*What is needed:* Work through the data and say how many lines contain "ribbon". The number alone is the answer.

*Material for this exercise:*
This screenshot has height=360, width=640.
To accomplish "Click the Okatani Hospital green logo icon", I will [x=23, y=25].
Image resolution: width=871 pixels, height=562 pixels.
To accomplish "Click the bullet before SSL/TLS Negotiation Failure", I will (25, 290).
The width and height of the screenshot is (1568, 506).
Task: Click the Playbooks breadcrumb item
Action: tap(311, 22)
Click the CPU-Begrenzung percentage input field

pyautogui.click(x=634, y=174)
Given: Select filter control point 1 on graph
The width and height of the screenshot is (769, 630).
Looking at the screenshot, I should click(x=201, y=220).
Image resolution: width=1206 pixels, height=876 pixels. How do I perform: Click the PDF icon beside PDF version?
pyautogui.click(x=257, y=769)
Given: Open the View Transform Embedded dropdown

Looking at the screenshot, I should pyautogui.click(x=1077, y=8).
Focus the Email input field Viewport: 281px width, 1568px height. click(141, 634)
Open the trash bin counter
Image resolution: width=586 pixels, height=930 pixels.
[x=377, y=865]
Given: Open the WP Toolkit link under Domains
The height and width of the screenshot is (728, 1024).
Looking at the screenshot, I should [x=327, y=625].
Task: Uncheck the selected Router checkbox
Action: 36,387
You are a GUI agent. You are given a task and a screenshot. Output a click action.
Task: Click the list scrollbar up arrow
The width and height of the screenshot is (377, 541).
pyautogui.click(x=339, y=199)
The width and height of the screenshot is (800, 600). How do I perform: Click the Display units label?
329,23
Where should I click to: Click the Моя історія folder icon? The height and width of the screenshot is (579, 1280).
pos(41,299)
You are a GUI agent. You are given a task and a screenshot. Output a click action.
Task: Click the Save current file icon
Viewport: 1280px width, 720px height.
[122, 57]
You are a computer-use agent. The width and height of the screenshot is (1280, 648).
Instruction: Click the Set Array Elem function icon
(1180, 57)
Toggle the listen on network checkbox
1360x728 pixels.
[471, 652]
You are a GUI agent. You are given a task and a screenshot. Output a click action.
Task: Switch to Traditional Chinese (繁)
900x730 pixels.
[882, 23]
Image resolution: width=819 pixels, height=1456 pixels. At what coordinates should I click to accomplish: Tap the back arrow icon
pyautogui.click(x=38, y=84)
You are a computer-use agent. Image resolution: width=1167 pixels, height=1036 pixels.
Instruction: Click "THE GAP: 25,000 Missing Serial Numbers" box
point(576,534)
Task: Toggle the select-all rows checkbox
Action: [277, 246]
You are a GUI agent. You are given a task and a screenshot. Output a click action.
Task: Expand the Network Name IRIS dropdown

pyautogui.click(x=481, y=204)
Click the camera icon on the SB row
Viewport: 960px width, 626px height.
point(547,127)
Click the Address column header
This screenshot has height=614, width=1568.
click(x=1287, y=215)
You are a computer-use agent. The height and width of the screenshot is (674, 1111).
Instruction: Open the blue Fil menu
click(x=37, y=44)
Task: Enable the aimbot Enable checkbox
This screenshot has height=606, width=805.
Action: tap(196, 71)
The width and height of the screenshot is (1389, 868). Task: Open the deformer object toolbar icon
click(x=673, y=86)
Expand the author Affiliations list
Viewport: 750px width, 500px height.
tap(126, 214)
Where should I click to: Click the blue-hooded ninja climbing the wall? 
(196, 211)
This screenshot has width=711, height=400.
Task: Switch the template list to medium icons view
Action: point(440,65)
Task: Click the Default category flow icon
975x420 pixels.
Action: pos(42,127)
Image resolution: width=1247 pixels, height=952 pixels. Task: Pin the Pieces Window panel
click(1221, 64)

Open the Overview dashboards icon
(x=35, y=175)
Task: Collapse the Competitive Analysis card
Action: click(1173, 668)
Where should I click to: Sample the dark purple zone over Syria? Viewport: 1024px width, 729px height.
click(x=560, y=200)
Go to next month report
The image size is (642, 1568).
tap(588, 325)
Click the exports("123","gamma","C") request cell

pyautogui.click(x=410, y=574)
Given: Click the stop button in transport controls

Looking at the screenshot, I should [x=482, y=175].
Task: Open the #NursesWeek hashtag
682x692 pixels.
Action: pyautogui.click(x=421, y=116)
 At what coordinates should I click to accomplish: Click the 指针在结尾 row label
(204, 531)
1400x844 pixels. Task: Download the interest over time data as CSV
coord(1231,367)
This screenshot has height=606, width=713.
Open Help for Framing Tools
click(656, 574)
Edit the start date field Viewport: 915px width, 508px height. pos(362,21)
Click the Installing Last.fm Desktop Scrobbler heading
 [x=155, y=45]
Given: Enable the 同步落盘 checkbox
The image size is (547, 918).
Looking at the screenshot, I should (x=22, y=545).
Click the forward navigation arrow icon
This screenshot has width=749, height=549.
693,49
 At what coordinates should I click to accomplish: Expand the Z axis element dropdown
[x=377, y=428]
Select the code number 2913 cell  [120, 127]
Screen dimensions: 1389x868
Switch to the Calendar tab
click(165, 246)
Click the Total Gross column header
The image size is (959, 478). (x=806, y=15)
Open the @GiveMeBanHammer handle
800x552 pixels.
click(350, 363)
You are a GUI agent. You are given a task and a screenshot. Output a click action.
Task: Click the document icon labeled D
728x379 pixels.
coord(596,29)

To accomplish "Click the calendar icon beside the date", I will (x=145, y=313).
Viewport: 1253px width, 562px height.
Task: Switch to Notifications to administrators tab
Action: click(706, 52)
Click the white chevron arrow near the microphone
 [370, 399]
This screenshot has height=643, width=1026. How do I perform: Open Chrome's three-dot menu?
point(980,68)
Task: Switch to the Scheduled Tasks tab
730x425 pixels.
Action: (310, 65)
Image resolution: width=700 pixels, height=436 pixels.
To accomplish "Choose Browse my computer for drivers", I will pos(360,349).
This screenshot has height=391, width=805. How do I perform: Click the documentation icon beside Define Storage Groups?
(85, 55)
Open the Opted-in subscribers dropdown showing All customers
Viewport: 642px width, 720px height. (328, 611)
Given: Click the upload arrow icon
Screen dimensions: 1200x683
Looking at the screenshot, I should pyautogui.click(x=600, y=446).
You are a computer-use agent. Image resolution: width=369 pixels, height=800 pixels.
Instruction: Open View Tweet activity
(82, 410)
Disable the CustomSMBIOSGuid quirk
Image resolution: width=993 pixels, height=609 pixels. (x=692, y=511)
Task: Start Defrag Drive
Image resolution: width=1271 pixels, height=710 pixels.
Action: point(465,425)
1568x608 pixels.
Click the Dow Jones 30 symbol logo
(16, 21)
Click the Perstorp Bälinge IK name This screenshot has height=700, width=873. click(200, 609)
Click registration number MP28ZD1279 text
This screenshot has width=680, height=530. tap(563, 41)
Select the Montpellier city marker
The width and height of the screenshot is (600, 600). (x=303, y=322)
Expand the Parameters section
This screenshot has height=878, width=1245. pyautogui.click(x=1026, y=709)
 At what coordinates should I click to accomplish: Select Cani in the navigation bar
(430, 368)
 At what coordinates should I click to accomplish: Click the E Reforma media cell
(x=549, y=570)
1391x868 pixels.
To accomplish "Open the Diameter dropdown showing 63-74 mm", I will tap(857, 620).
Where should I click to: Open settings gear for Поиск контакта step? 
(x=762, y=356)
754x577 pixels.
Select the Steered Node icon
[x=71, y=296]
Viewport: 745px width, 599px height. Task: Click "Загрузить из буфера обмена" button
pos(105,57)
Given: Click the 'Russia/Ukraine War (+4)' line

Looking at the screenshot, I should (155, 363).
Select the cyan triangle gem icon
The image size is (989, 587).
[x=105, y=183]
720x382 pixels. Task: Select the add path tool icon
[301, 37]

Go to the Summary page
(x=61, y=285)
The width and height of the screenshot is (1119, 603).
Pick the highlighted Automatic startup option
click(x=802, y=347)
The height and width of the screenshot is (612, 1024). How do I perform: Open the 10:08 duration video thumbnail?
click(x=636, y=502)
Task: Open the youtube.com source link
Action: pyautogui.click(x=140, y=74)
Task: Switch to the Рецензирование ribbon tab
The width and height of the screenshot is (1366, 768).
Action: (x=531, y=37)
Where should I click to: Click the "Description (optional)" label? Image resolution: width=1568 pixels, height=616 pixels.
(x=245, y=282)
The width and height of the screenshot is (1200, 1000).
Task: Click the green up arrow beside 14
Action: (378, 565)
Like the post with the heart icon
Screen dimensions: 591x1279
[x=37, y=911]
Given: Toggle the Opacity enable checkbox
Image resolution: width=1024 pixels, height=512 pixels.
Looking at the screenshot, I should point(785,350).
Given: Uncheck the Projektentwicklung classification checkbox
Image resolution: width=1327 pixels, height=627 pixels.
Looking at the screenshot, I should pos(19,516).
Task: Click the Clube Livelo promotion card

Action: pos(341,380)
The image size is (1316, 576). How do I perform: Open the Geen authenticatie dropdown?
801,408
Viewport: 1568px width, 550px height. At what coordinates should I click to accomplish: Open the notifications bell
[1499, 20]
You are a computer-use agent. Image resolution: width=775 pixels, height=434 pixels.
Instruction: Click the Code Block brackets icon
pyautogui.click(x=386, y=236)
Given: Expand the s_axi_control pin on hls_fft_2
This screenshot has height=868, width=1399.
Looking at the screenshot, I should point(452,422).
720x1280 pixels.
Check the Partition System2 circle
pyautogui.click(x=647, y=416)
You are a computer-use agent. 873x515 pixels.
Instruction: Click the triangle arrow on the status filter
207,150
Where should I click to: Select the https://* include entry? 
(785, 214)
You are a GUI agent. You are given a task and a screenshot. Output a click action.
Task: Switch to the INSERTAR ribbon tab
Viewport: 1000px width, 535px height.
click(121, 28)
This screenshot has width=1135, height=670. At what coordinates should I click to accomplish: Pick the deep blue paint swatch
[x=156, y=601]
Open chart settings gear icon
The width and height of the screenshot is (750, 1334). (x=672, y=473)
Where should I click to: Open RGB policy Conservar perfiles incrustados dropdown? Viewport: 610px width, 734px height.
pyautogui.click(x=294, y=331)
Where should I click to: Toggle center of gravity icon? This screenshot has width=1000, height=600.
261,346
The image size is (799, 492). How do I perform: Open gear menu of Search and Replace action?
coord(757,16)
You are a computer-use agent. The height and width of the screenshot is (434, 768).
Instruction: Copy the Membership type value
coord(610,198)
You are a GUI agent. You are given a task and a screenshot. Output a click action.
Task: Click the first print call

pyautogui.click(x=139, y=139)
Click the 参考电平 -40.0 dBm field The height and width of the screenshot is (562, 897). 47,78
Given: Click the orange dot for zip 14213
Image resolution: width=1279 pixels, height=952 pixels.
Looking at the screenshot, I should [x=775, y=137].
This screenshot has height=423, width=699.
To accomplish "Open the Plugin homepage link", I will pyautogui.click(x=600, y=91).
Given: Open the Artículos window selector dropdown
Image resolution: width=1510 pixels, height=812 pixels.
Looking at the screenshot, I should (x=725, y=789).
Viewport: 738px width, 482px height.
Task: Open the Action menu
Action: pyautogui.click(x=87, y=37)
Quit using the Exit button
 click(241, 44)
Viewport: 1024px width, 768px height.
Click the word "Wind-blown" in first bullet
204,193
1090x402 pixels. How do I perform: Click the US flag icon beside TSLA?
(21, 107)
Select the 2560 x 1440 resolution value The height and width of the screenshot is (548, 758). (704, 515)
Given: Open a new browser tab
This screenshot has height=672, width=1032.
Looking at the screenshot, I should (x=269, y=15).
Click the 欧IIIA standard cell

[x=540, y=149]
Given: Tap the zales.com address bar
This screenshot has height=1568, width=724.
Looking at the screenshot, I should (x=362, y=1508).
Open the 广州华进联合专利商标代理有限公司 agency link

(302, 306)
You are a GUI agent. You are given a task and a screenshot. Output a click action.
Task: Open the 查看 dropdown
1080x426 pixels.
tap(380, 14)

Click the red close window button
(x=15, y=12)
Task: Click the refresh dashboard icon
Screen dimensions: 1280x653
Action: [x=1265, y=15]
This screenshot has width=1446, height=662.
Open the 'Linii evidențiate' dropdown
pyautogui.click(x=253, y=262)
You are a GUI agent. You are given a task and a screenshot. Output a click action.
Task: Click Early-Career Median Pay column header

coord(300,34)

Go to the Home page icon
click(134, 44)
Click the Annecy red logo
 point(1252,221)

*Exercise result:* 2